### Available data
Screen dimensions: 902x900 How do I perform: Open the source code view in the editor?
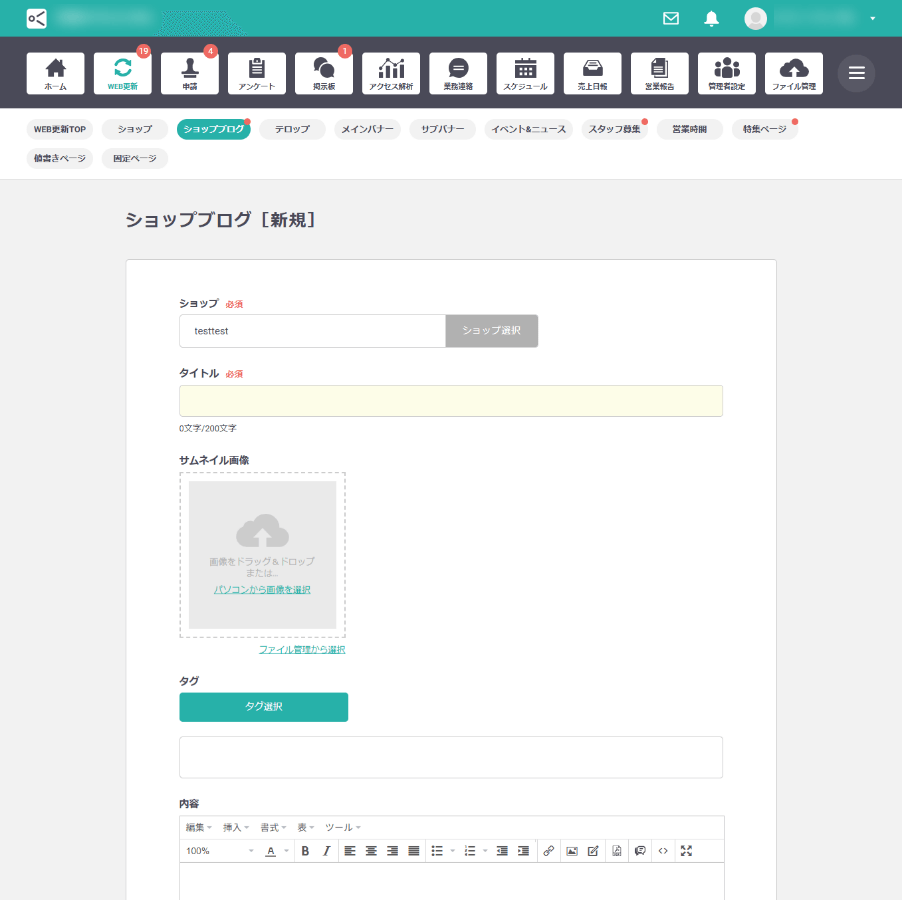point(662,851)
==
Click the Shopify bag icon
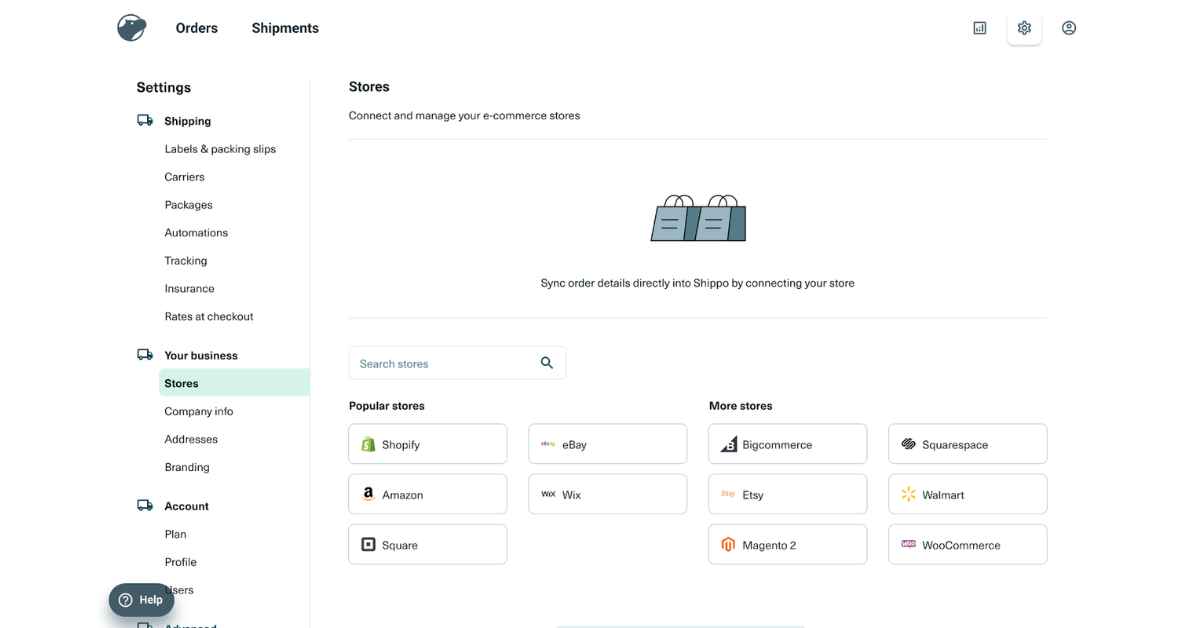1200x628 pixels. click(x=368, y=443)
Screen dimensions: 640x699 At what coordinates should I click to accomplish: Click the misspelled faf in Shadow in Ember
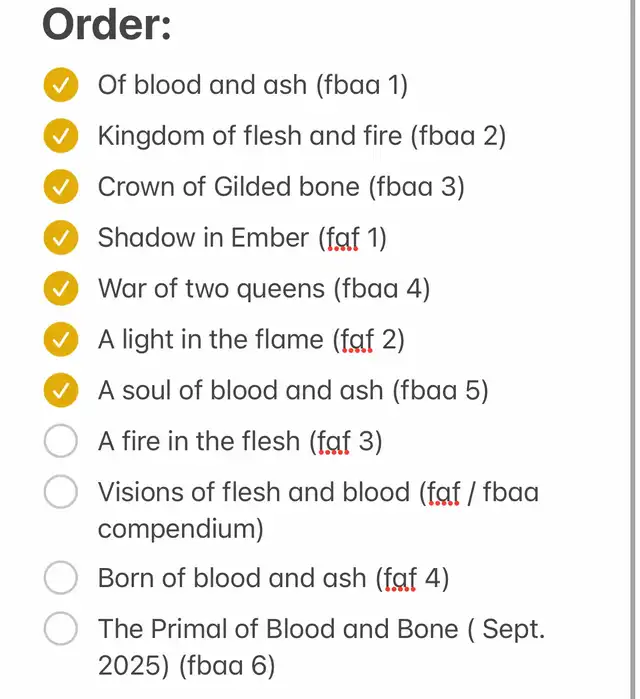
---
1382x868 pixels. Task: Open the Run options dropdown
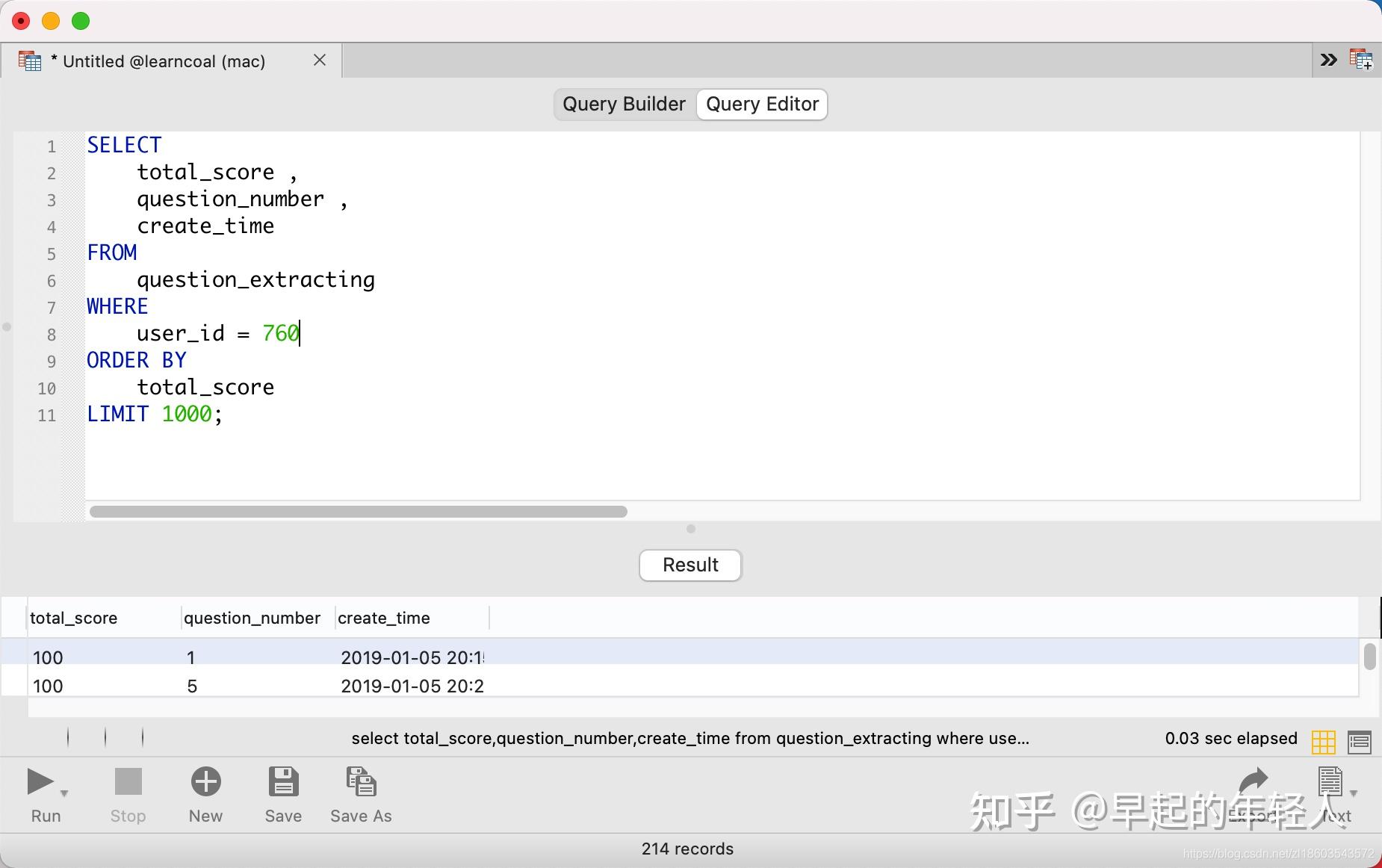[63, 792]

### Written problem
Can you reproduce the material verbatim, starting with the line containing "Screen dimensions: 902x900" and ending with the line containing "point(662,851)", both lines included, with the pictures left out?

### Exercise result
Screen dimensions: 902x900 How do I perform: Open the source code view in the editor?
point(662,851)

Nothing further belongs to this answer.